The defense then appealed the Court’s denial of our Motion to Dismiss for Double Jeopardy and the Courts of Appeal returned this matter to the Circuit Court for trial after denying our appeal of the denial of our Motion to Dismiss for Double Jeopardy.

The Circuit Court set this matter on the remaining counts for trial on February 3, 2014. However this office was able to negotiate a final resolution of all the charges on February 3, 2014, just prior to the trial commencing.

The client entered an Alford plea to Second Degree Misdemeanor Assault and the Misdemeanor of Carrying a Dangerous Weapon Openly. The Court placed the client on 18 months probation. Both the client and the attorney must weigh the risks of trial versus the “no risk” of a misdemeanor plea with no incarceration and without admitting guilt. We believe the client made the right decision. Life in prison means life in prison!

We believe that the resolution of this case was precipitated by our relentless pursuit of exculpatory evidence; primarily our independent discovery of a $10,000 fee (reward) paid to a witness by Prince George’s County Crime Solvers Inc. at the request of the lead investigator. Initially the State, in court and on the record, denied any knowledge of this payment.

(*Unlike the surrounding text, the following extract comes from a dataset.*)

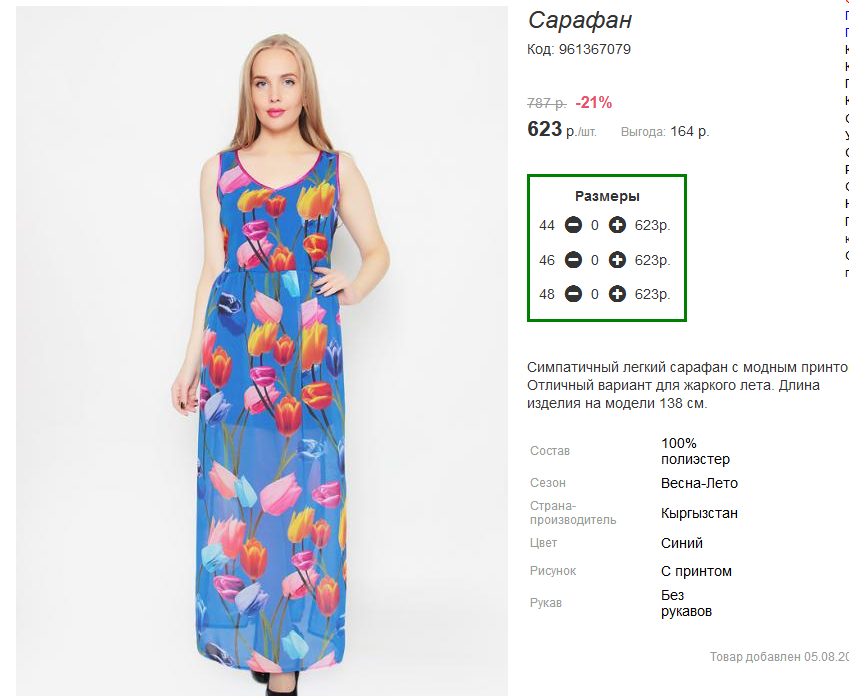Click the crossed-out price 787 р.

pos(546,102)
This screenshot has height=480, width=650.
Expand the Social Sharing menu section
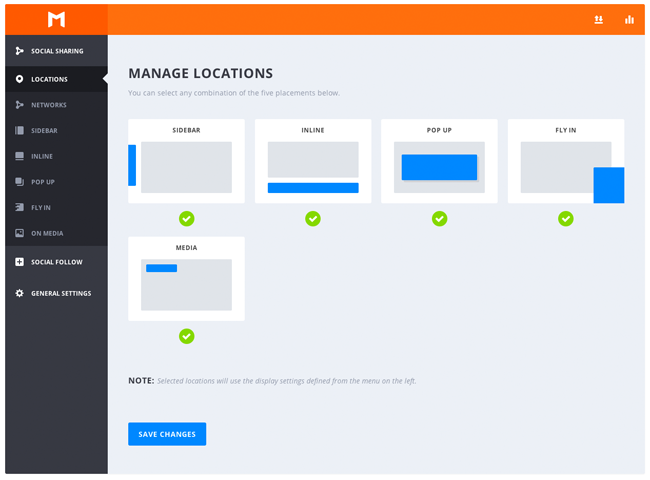tap(56, 51)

“And there’s been no funds given to [the witness] and I’ve disclosed to Mr. Kupferberg before that he was relocated. No funds were given to him, but there was funds paid to relocate him.” August 24, 2011 Motions Hearing.

However after our continued demands it became known just one month prior to the first trial that in fact this payment had been made to the State’s most critical witness more than six months (March 11, 2011) before the commencement of the trial.

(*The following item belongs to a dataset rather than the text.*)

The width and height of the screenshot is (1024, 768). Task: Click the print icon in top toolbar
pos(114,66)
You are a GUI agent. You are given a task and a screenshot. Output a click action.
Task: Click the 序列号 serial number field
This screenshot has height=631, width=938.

The defense during trial subpoeaned the records of Prince George’s County Crime Solvers Inc. and for the first time found an email between the primary investigator and Crime Solvers showing that request was being processed by Prince George’s County Crime Solvers Inc. as early as January 31, 2011 some nine months before the commencement of the trial. The correspondence stated in pertinent part:

Crime Solvers to Investigator dated January 31, 2011

I was processing the reward payment request for the [case] and 2 questions came up?

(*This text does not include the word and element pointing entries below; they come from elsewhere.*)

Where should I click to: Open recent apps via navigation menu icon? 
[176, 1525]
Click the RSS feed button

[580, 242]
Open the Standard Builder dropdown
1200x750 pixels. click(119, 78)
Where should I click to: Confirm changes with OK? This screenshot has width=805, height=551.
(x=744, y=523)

1. You mentioned using this person in court at the trial. Is the State’s Atty’s office okay with this person being paid before they testify?

2. If it is okay… does your person want cash or a check made out to them?

Investigator’s reply to Crime Solvers dated January 31, 2011

Yes the State’s Attorney knows and it is OK to pay him. Either check or cash is fine.

Outside the hearing of the jury the Court held a hearing on this new revelation in which the Assistant State’s Attorney indicated that he became aware of the $10,000 payment from Prince George’s County Crime Solvers Inc. in late August of 2011.

When the primary investigator was questioned about his email response “Yes the State’s Attorney knows and it is OK to pay him.” to Prince George’s County Crime Solvers Inc. of January 31, 2011, the primary investigator stated under oath that he gave the Assistant State’s Attorney the payment information in July of 2011. CLEARLY THE PRIMARY INVESTIGATOR HAD MISLED CRIME SOLVERS WHEN HE TOLD THEM IN HIS EMAIL OF JANUARY 31, 2011 THAT THE STATE KNEW OF THE PROPOSED $10,000 PAYMENT.

Without the tireless efforts of our present and past associates, Anne Khirallah, Joshua Borean, Joseph Hainline and Joshua Goyden as well as our staff, Pat and Shelly, this result could not have been accomplished.